GALERIE

Hans Hinterreiter, 1902-1989

Der gebürtige Winterthurer Hans Hinterreiter hatte ab 1920 zunächst Mathematik an der Universität Zürich studiert, später wechselte er zum Architekturstudium an der ETH Zürich. Nach dem Erhalt des Diploms 1925 arbeitete er in Baubüros in Bern und Aarau. Bereits früh begann er sich auch für den künstlerischen Ausdruck zu interessieren: Hinterreiter nahm Stunden in Zeichnen und Malen bei Wilhelm Ludwig Lehmann sowie ging dem Musikspiel nach.

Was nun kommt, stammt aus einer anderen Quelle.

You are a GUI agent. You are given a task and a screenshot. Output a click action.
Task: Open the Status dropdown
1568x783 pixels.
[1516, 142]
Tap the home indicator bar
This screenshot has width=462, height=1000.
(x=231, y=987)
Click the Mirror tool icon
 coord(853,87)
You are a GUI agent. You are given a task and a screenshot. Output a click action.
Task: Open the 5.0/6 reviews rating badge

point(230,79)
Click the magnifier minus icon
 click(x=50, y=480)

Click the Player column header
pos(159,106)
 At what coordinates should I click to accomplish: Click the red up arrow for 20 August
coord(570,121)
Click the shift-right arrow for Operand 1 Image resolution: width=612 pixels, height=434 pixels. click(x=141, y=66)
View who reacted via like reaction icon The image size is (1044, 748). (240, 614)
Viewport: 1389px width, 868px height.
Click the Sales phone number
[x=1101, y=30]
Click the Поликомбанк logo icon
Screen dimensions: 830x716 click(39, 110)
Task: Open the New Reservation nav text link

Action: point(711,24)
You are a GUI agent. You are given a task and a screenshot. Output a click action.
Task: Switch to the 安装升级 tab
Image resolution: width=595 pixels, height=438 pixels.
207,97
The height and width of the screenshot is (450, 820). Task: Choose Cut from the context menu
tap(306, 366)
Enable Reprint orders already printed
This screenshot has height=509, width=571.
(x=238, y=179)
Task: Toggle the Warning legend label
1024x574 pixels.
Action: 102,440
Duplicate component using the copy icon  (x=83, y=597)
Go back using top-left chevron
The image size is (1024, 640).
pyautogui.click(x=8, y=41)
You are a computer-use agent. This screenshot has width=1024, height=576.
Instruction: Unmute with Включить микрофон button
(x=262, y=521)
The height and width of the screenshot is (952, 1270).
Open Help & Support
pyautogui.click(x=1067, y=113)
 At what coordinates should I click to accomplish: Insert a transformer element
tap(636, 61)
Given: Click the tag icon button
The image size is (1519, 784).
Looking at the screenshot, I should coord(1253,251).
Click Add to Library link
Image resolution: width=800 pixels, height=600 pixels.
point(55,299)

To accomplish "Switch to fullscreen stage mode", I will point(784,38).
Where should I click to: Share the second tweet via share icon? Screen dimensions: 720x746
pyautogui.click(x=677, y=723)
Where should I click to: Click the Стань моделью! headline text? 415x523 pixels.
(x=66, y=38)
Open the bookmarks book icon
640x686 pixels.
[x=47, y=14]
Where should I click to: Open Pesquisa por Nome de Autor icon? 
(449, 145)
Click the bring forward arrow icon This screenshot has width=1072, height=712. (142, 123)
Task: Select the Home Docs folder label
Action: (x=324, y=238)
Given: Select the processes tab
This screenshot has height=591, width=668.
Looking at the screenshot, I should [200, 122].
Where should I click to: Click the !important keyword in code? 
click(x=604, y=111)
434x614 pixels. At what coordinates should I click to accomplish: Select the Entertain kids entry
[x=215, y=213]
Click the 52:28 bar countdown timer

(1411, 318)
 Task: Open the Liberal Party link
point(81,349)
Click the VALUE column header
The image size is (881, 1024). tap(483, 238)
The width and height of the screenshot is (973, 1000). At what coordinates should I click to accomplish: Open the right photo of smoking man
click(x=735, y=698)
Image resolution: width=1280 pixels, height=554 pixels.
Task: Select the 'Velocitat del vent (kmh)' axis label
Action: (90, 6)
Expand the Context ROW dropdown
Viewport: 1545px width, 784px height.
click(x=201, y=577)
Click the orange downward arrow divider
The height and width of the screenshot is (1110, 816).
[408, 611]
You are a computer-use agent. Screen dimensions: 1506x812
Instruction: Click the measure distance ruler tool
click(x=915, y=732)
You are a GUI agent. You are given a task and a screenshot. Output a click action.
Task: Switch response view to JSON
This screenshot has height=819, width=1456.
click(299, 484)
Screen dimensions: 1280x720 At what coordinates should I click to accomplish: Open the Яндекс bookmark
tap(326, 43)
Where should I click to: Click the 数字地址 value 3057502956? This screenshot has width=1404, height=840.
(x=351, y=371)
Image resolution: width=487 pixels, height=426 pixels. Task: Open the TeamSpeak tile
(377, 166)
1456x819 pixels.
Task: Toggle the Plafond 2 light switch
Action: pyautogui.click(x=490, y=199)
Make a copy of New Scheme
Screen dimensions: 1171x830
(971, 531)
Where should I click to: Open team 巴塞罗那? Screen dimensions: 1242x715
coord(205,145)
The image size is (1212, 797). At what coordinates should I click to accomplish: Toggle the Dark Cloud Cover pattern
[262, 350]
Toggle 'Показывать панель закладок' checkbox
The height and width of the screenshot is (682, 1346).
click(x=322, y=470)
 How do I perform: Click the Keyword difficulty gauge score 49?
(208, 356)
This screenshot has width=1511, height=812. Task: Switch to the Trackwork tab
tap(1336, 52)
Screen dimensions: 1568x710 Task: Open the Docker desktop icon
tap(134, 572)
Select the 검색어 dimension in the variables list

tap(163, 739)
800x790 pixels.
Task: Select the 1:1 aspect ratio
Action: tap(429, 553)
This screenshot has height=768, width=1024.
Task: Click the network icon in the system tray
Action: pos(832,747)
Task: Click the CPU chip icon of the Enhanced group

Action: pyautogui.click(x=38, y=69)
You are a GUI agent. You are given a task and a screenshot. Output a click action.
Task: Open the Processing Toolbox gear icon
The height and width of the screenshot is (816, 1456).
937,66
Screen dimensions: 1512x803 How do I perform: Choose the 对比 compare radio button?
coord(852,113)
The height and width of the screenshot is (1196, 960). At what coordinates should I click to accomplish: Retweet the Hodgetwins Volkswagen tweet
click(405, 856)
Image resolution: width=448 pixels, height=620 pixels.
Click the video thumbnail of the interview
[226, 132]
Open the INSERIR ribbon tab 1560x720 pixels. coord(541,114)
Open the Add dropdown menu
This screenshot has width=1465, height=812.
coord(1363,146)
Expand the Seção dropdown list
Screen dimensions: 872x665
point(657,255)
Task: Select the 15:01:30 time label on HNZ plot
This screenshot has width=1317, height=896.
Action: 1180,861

1929 begab er sich nach Seelisberg, wo er sich für zwei Jahre in eine Alphütte zurückzog, um sich ganz der Malerei in einer wissenschaftlichen Herangehensweise zu widmen: Er stellte Experimente zu Malmaterialien, Farbechtheit und Gestaltungsprinzipien an, angespornt durch die Schriften des baltisch-deutschen Chemikers und Naturforschers Wilhelm Ostwald (1853-1932). Dieser hatte sich eingehend mit den Farbtheorien von Goethe und Runge beschäftigt und ein Farbsystem entwickelt, dass Malern ermöglichen sollte, Farbharmonien zu erzeugen. Hinterreiter war derart fasziniert von Ostwalds Theorien, dass er mit ihm in schriftlichen Kontakt trat und, durch Ostwald dazu angeregt, die heute noch erhaltene «Farborgel» entwickelte: In Töpfchen abgefülltes Farbpulver, das systematisch in Schubladen eines weissen Holzkastens angeordnet ist. Die Bezeichnung hatte Hinterreiter gewählt, weil sie Künstlern harmonische Akkorde ermöglichen sollte.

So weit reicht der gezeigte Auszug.